How to Build Self Respect for a Happier Life

Self-respect is one of the most important qualities we can develop to create the life we want. Self-respect impacts progress in all areas of life including your relationships; most importantly your relationship with yourself.

The person with self-respect simply likes them self, regardless of success or failure. And a person who likes themselves is more likely to treat themselves with care and respect.
Self-respect, like so many other facets of life, is about choices; it will form the basis of every choice we make and in turn, every choice we make either adds to or detracts from our self-respect.

“Respect your efforts, respect yourself. Self-respect leads to self-discipline. When you have both firmly under your belt, that’s real power.”
Clint Eastwood

If you are not proud of who you are, the choices you have made and actions you have taken you may have compromised your values, even though you may have not have been consciously aware of it at the time.


Qualities and attitudes needed to enhance self-respect include;

  • Self-awareness and acceptance
  • Knowing and respecting who you are what you value and stand for
  • Valuing your time and energy and using it wisely
  • Respecting  your body - eating healthily, exercising, get adequate sleep
  • Being the kind of person you are happy to present to the world - does your presence uplift, or do you put or drags others down?
  • Treating yourself and others with compassion and empathy
  • When necessary having the courage to stand up for yourself and your needs and values.
  • Respecting your environment - how you respect your house and car are likely a reflection of how you respect and value yourself
  • Recognising and managing your emotions, even when those around can’t
  • Pausing to listen to the calm, wise part of yourself rather than the immature, fearful, critical voices of the inner saboteurs.
  • Knowing that you are a unique human being with your own strengths and weaknesses.
  • Doing your best and forgiving yourself for mistakes and imperfections
  • Being optimistic, expecting the best, however always cultivating an internal strength and ready to negotiate the challenges of life
  • Believing that you have both the right and the ability to plan and create your own destiny
  • Respecting your word, your honesty, and integrity
  • Courage and inner strength to change habits and behaviours which no longer serve
  • Discernment to make wise choices and the courage and self-discipline to follow through
  • Developing and using the talents you have, recognising that you are making a difference and your life has significance.

Self-awareness and self-discipline are necessary for self-respect, neither of which come easily to many of us.
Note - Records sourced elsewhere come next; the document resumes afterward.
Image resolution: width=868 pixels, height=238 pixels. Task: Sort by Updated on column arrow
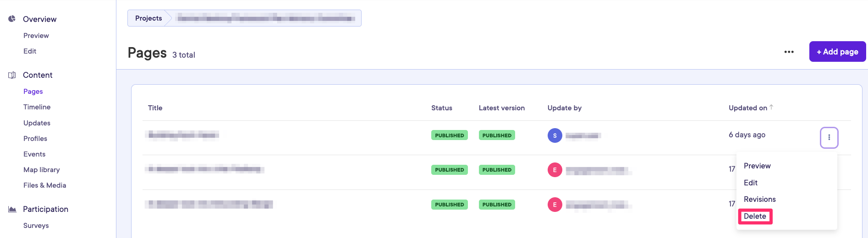coord(771,107)
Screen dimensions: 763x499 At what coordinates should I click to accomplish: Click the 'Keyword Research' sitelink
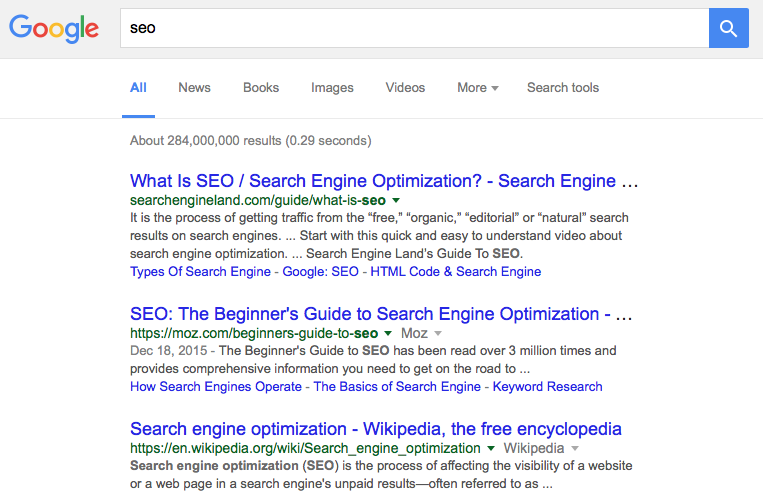(546, 386)
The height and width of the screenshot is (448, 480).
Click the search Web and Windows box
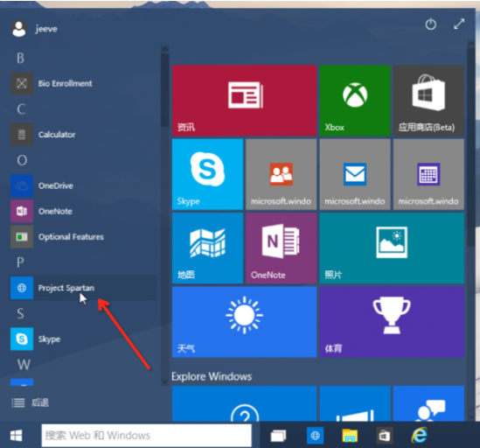[x=147, y=435]
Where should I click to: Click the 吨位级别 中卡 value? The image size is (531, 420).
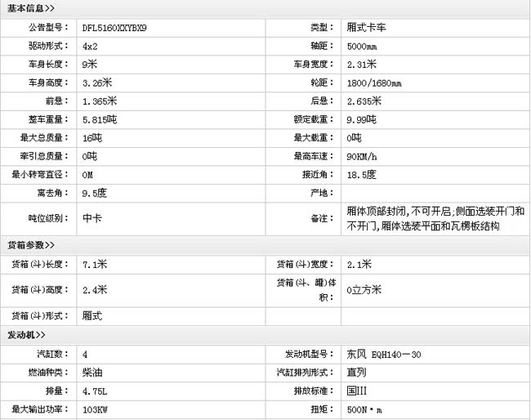(x=92, y=218)
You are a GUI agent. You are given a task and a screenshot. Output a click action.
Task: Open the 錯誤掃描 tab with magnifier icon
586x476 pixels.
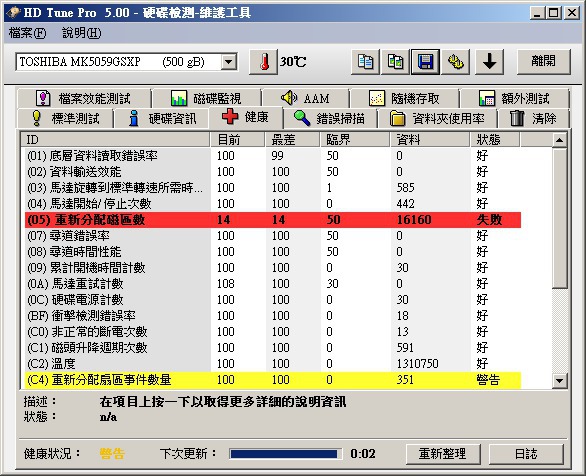pyautogui.click(x=330, y=118)
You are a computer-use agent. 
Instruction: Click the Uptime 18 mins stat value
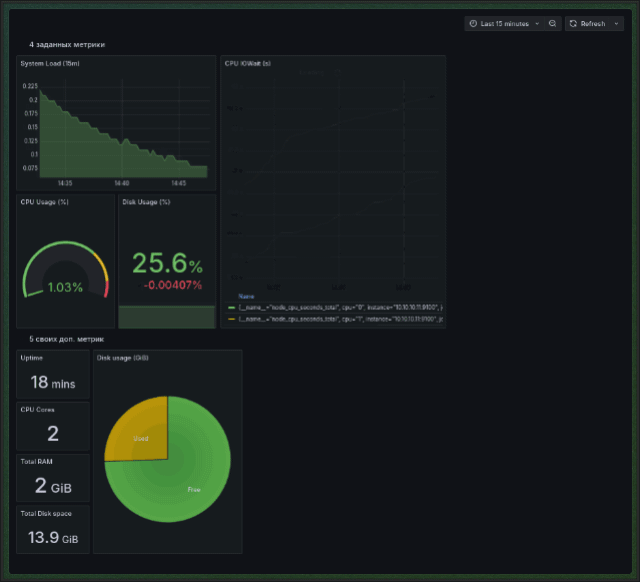click(53, 382)
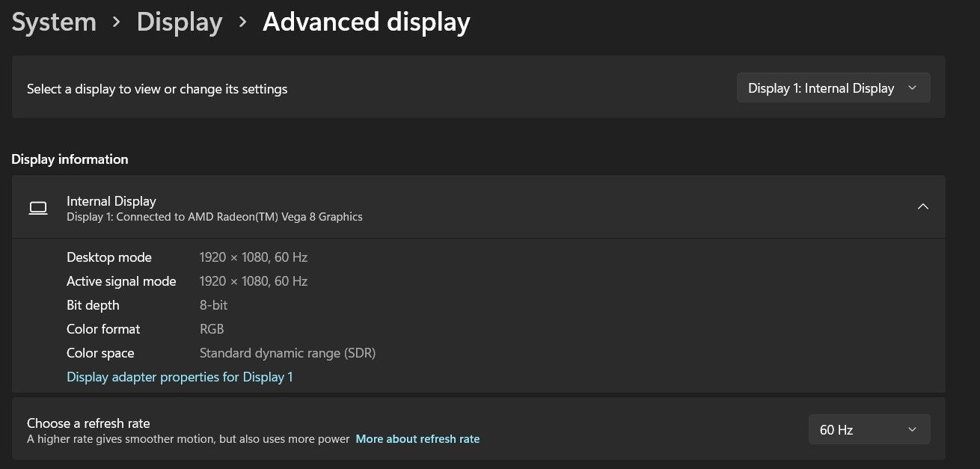Click the chevron on the display selector
The width and height of the screenshot is (980, 469).
912,88
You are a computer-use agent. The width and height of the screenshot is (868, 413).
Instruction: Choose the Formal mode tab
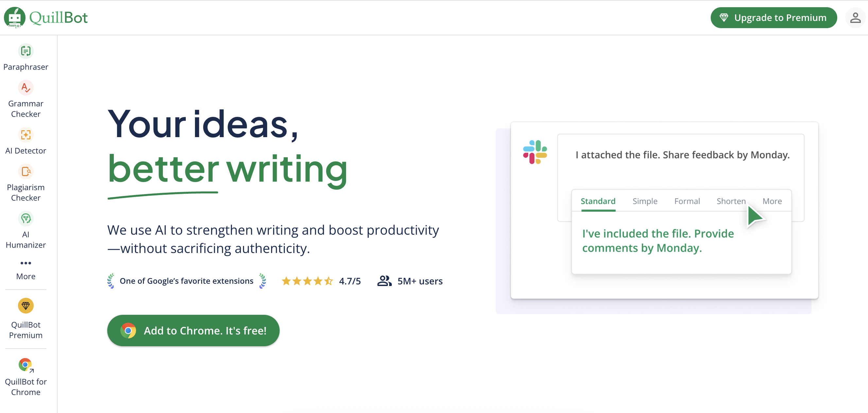click(x=687, y=201)
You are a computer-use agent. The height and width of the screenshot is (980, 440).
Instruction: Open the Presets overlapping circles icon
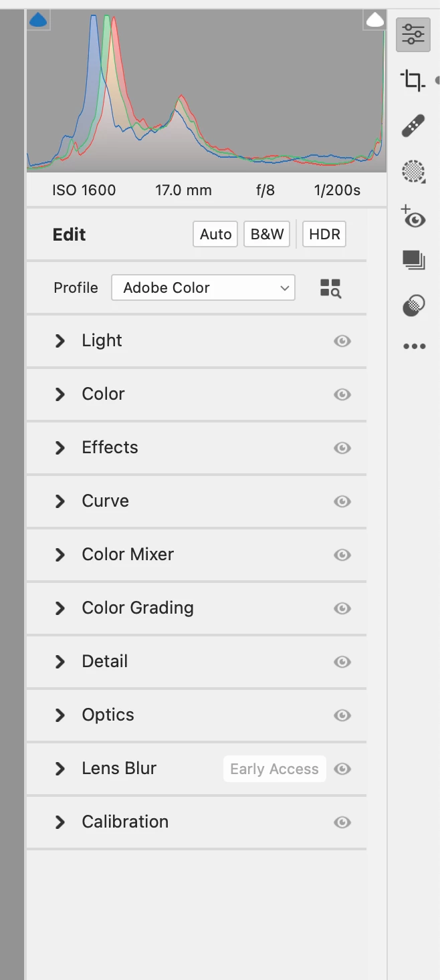414,306
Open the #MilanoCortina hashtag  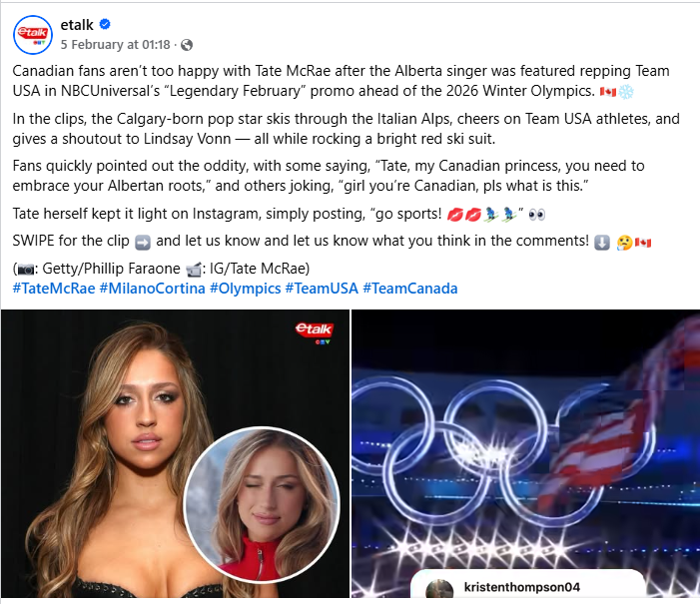tap(152, 289)
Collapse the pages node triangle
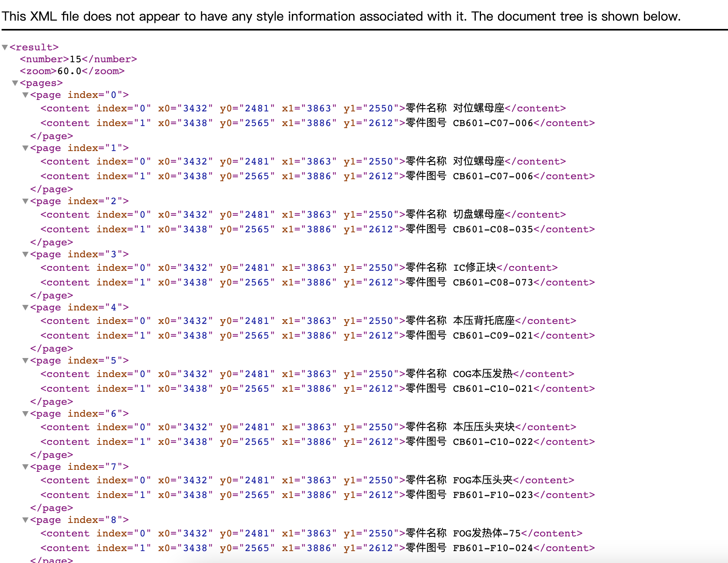Screen dimensions: 728x563 (15, 83)
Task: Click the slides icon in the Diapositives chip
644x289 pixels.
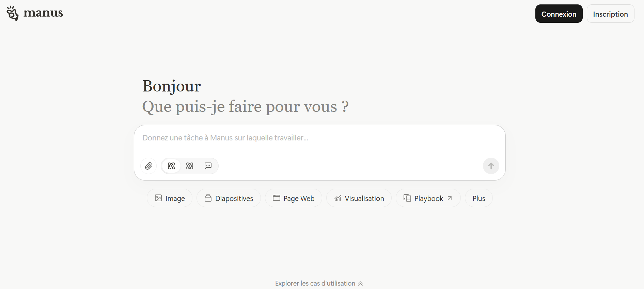Action: coord(208,198)
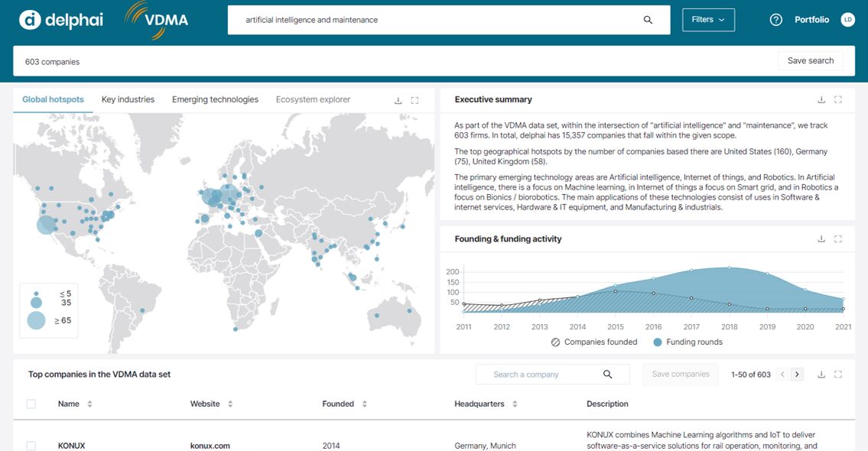Expand the map panel to fullscreen
This screenshot has height=451, width=868.
(x=415, y=100)
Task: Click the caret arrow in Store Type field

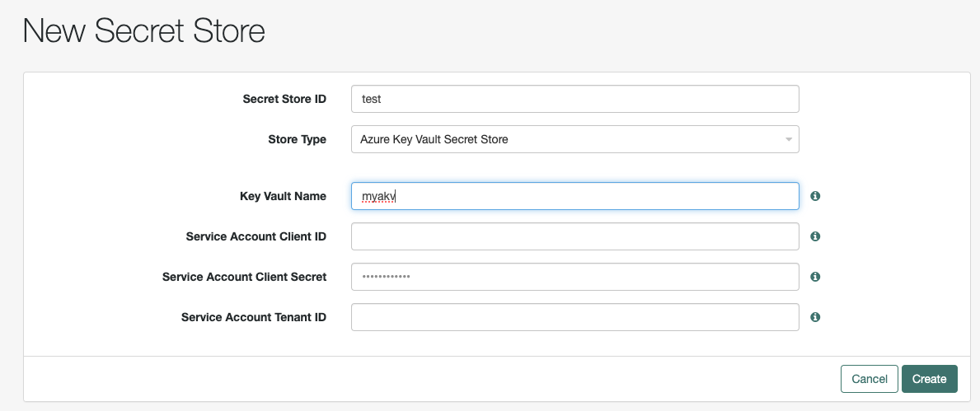Action: coord(789,139)
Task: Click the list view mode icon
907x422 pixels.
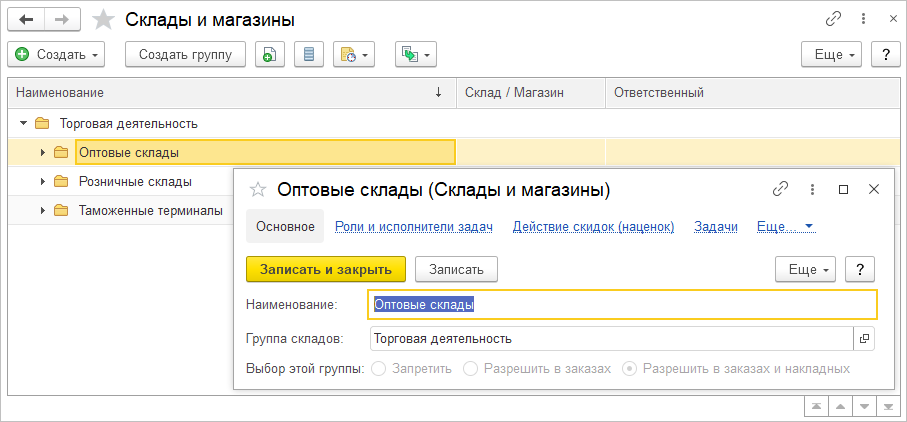Action: click(x=309, y=55)
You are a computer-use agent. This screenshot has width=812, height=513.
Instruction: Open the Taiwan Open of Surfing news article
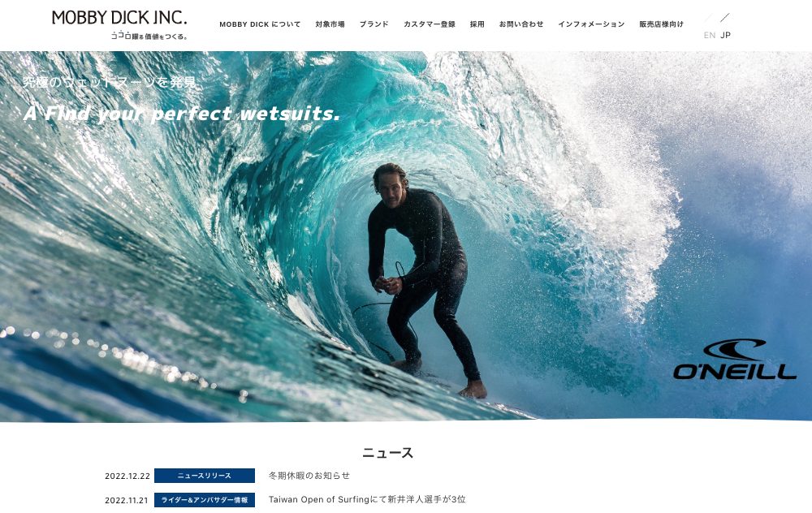(367, 499)
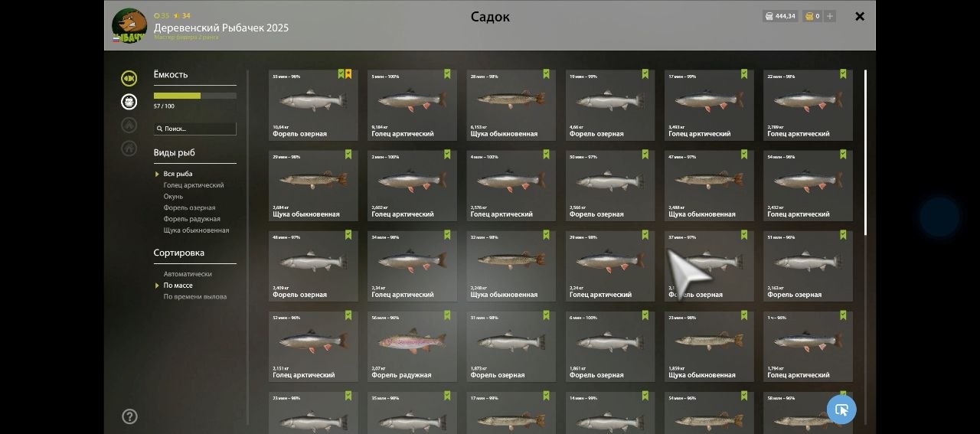Click the Поиск search field
980x434 pixels.
(195, 129)
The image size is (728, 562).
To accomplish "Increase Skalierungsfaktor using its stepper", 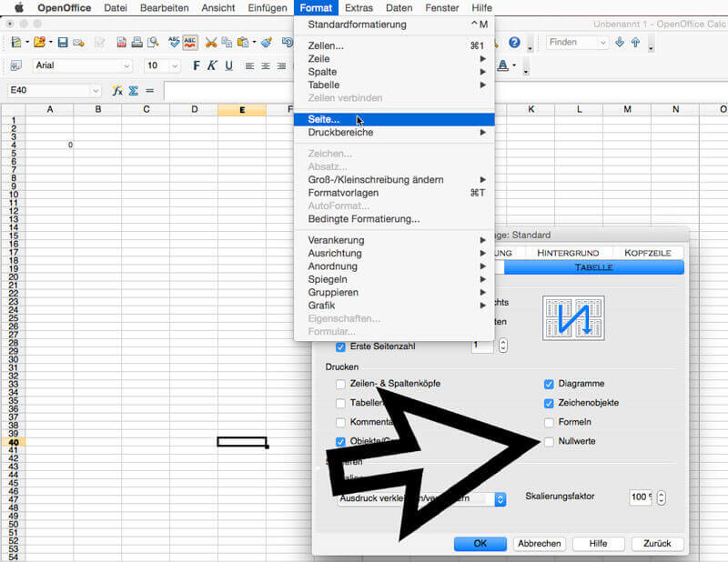I will 662,496.
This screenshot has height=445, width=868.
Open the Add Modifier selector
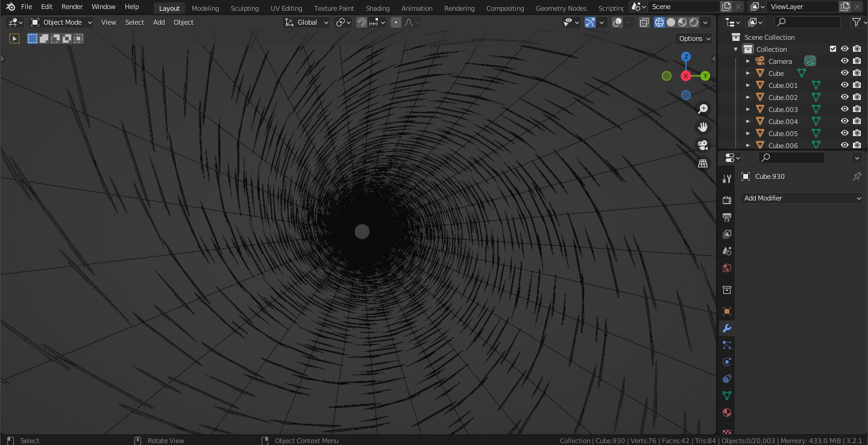click(x=801, y=198)
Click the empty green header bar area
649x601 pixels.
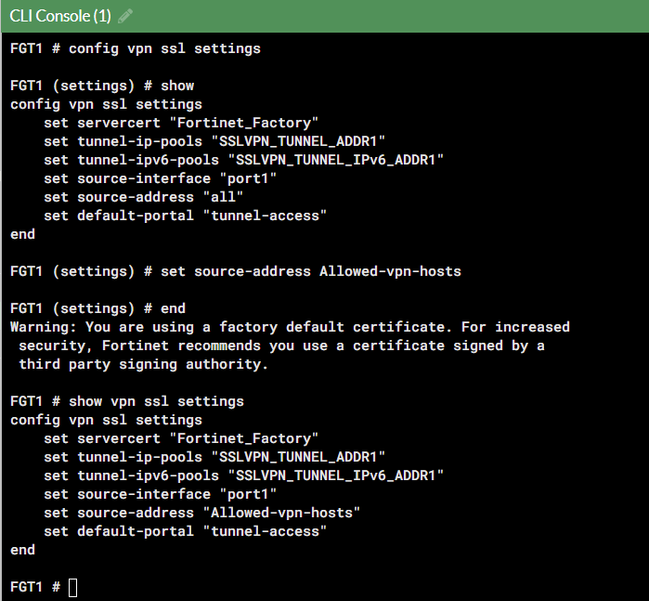[400, 16]
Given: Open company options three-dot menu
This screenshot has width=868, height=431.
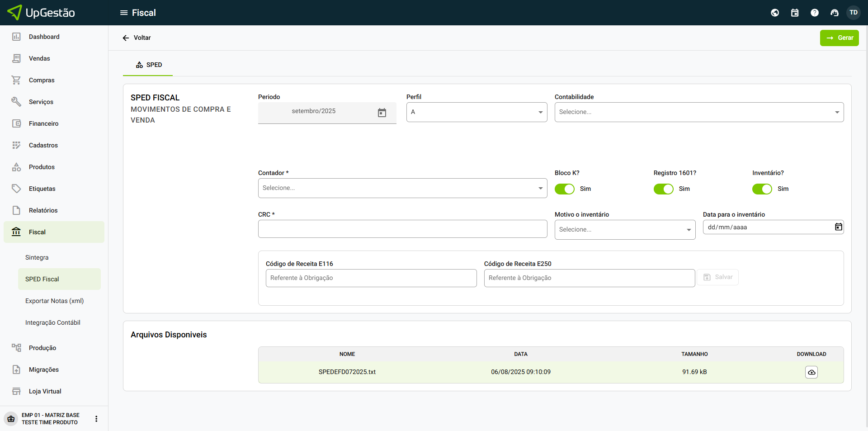Looking at the screenshot, I should (x=96, y=419).
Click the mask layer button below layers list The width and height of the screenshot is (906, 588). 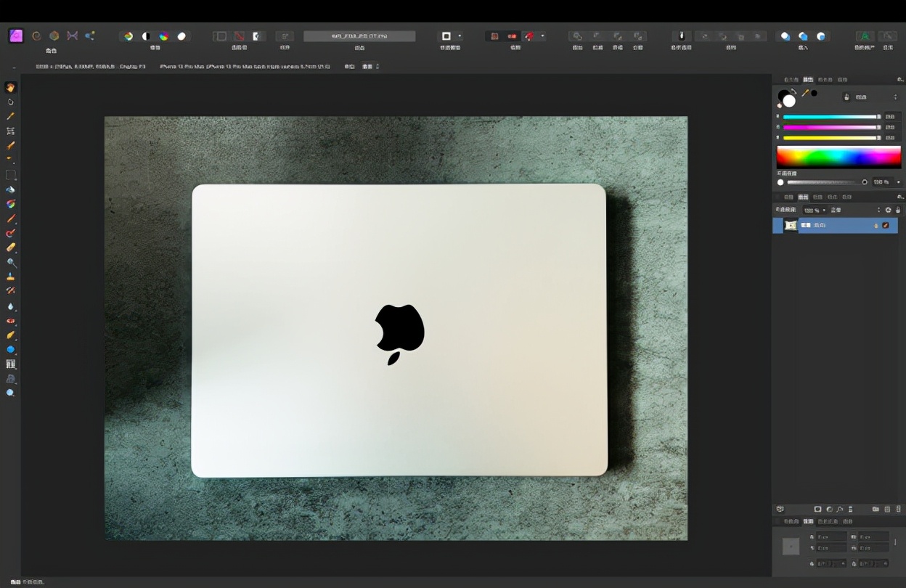[x=817, y=510]
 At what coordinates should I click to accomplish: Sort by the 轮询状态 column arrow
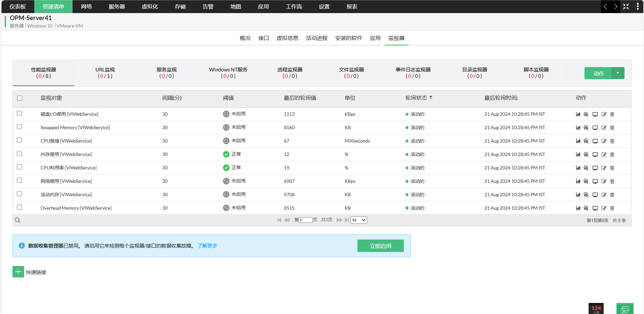[431, 98]
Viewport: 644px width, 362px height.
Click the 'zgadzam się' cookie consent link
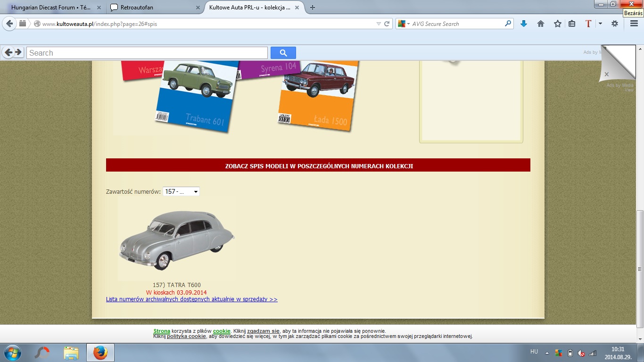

However, without self-respect how can we lead happy, healthy lives and at the end of our days look with satisfaction knowing we used up our allotted years well.

For those who have a tendency to be a hard taskmaster to self and others -note that it is possible to have self-respect and still laugh at our occasional slip-ups - in fact, it just might be healthy to have a lighter touch or to curb the danger of becoming judgemental and critical of self and others -something which is NOT  recommended for building true self-respect…

Building self-respect and character are about strengthening ourselves - not
perfectionism and judging either ourselves or others when we fail to achieve
the standards we are personally aspiring to.

This false approach to building self-respect inspires anxiety and/or ridicule
on the part of others rather than the genuine respect, we were hoping to have
mirrored to us.

On a personal level - over the years I have struggled with a number of these
qualities and approaches particularly the first 3.

  1.  I have in the past been a people pleaser ( link to another article ) not
    standing on a firm base with respect to my values and needs.
  2. I have failed to value my time and energy and much of my time has been
    used to rescue individuals and organisations, which in the long run may
    have been detrimental to them building their own strength and resilience.
  3.  When anxious I have in the past I have had a tendency to binge eating and
    retail therapy (my library of thousands of books can attest to this! And
    certainly, I have allowed my worries to keep my mind busy at night and I have
    calculated that I may be in sleep deficit to the equivalent of possibly nearing
    a year of solid sleep.

What about you?

Are there any areas in your life in which you have not
treated yourself with the respect and self-care you deserve?

Has this led you into a downward spiral of continually reduced self
respect and self-care?

I would be interested to hear about your experiences - and also if you have
discovered other ways in which we can let ourselves down and lose self
respect and self-confidence and the ability to create the life we at some level
are aware we want.

This is one of a series of articles I am continuing to develop and write on the
“inner self-work” required as a base to successfully get more out of life.
Look out for other articles on Self Esteem, Self Confidence, Self Compassion, Self Acceptance, Self Discipline, Self Care ….

Often we feel have to work everything simultaneously. From personal experience, where I have become overwhelmed and confused by attempting to fast-track and “multi-task” the process. The more efficient, effective method may be to focus on one aspect at a time.

Not surprisingly each is interconnected and so any small changes made will positively impact many arenas of your life.